● **Given problem**: Pull out the items between the lines containing "UsefulGyan (200, 1980)" and "मशीन लर्निंग और", inclusive, and copy them without any changes.

● **Exercise material**:
[start]

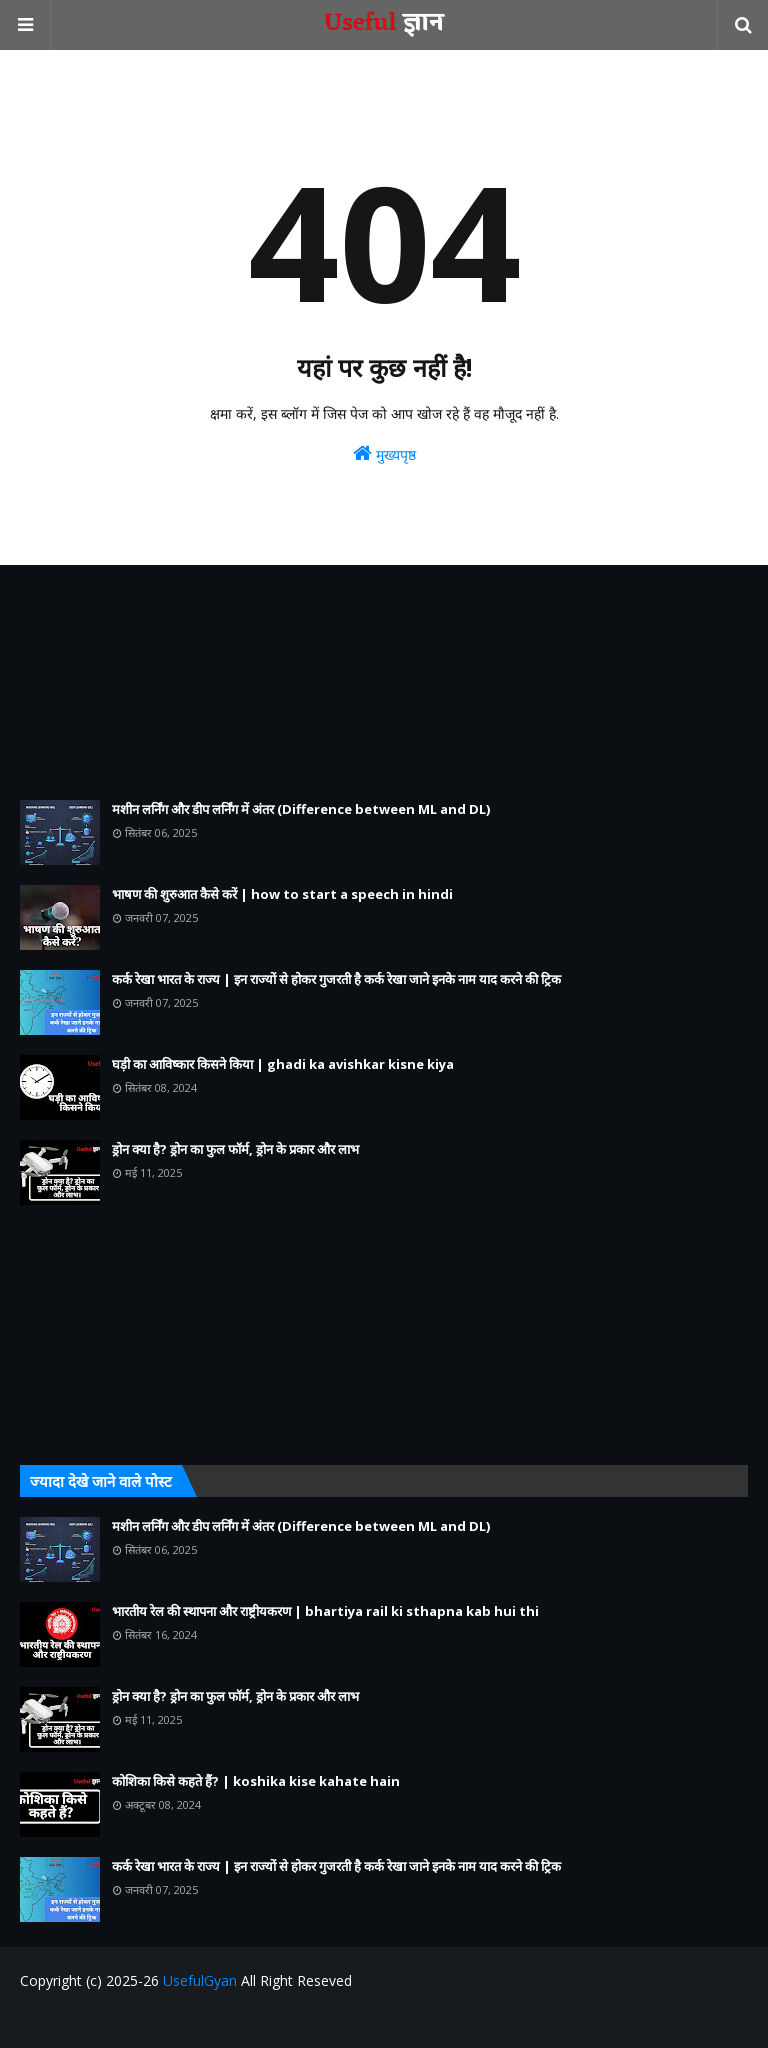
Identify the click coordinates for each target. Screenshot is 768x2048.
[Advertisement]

[end]
[start]

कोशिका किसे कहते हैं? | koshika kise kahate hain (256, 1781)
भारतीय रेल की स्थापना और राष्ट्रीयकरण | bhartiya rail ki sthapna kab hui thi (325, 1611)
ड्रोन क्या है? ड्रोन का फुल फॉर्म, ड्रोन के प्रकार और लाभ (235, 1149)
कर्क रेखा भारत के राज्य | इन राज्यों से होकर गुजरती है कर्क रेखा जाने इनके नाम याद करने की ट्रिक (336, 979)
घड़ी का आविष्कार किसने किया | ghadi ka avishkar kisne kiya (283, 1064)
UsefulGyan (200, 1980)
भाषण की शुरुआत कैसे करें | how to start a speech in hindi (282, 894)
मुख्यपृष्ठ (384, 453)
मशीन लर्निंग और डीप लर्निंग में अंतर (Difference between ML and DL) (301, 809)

[end]

● **Answer to the task**:
UsefulGyan (200, 1980)
भाषण की शुरुआत कैसे करें | how to start a speech in hindi (282, 894)
मुख्यपृष्ठ (384, 453)
मशीन लर्निंग और डीप लर्निंग में अंतर (Difference between ML and DL) (301, 809)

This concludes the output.